How do cells ensure successful division?
2 Answers | Add Yours
Cell division is the process by which cellular organisms reproduce, splitting themselves in half to create two new cells. Most cell division is Mitosis, where the cells are perfect genetic copies, effectively cloning themselves. The most important condition for a successful division is replication of the DNA. Each daughter cell must have the identical DNA and related structures as the parent cell; without this genetic information, the cell cannot understand how to continue its biological processes and so it will die. The replication of the DNA and the division process itself (the cell fissures along a central point, creating two separate cells with DNA inside) are the absolute minimum conditions needed for successful cell replication. This will result in smaller cells that need to work harder in order to become fully functional, so most cellular division includes the replication of organelles and an increase in mass, which consists mostly of cytoplasm.
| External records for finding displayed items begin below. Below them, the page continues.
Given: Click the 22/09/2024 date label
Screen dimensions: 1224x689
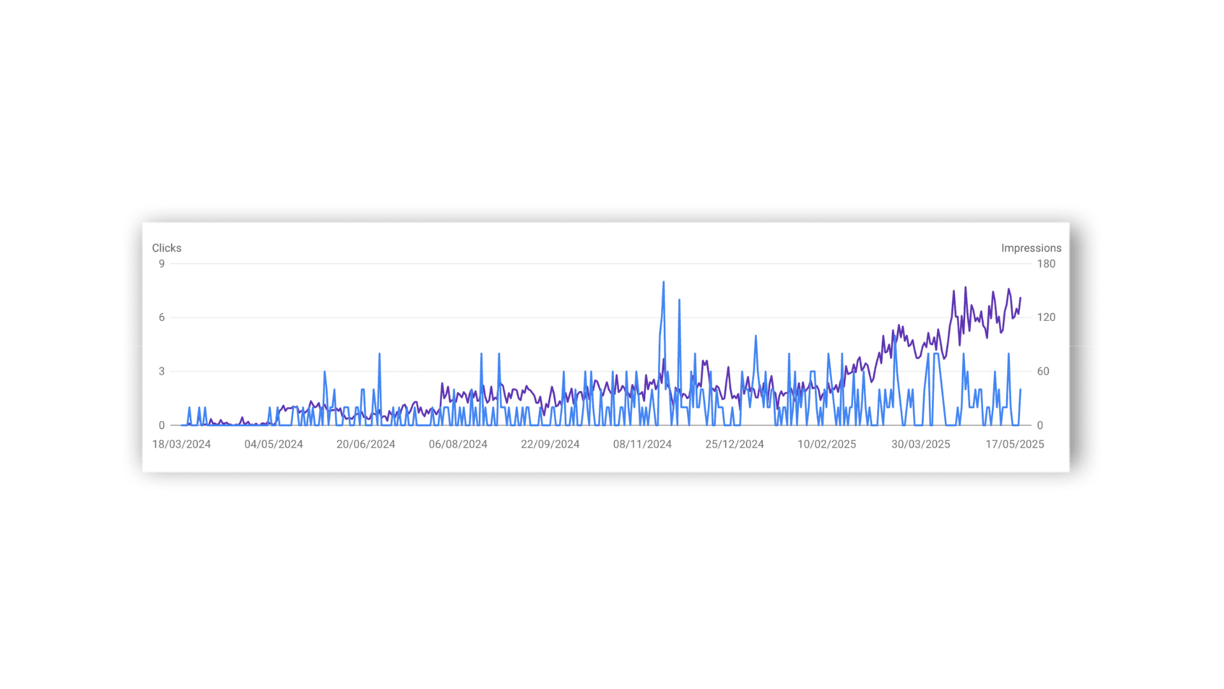Looking at the screenshot, I should point(550,444).
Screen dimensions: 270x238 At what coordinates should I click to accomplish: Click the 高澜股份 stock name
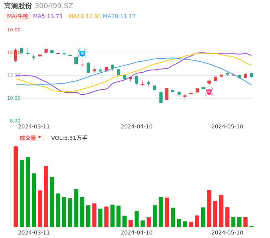pyautogui.click(x=18, y=6)
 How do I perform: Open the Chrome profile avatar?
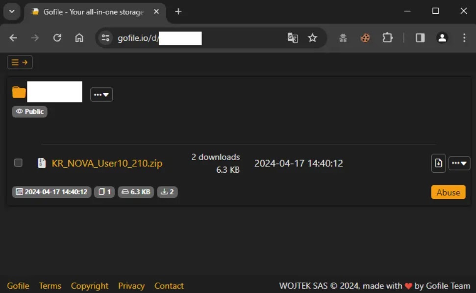[x=442, y=38]
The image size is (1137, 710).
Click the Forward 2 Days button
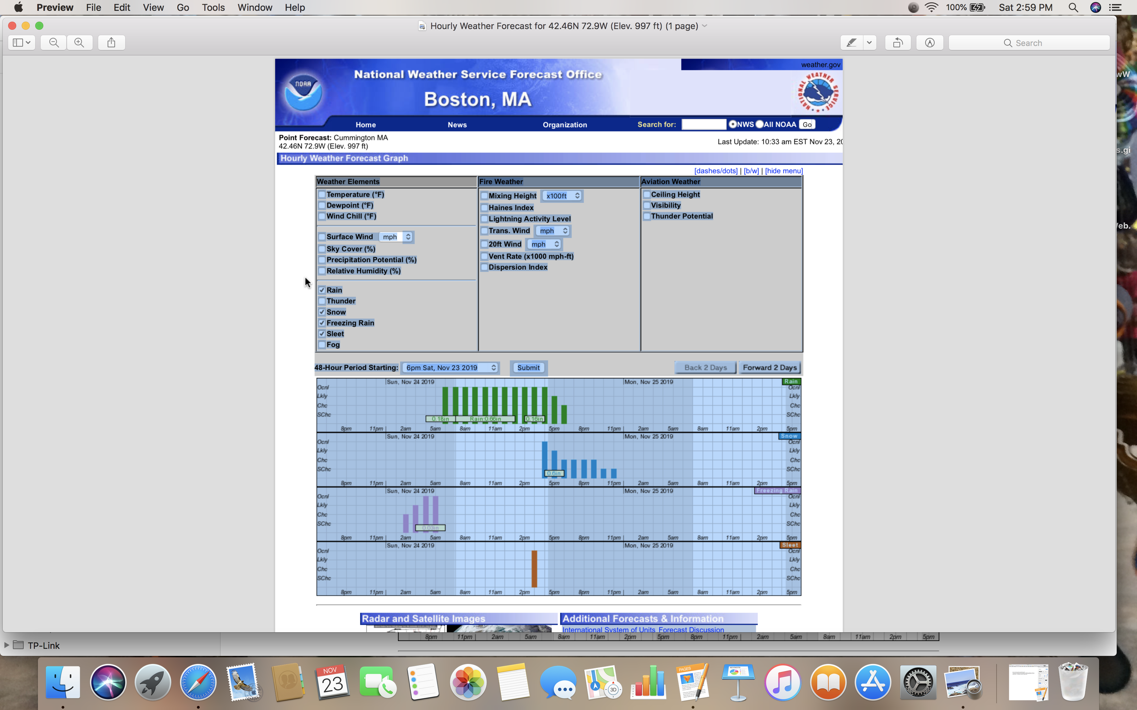click(769, 368)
This gives the two daughter cells a larger volume after their "birth," which allows them to get right to their general biological function instead of spending valuable time and resources constructing new organelles and cytoplasm.
Before we elaborate cell division let's first define what cell is. So cell is the basic unit of life. A group of cell usually formed tissues, a group of tissues usually formed an organ, and a group of organs will form a system in a body to complete a Human Body. So usually Cell division is a process wherein a parent cell divides into two or more daughter cells.In addition cell division is usually a tiny or small segment of a huge or larger cell process which called cell cycle. This kind of a division in a cell called eukaryotes or also known as mitosis, and leaves the cell (daughter in nature) capable of dividing again. Meanwhile, the corresponding group of cell division in prokaryotes or otherwise known as a process called binary fission.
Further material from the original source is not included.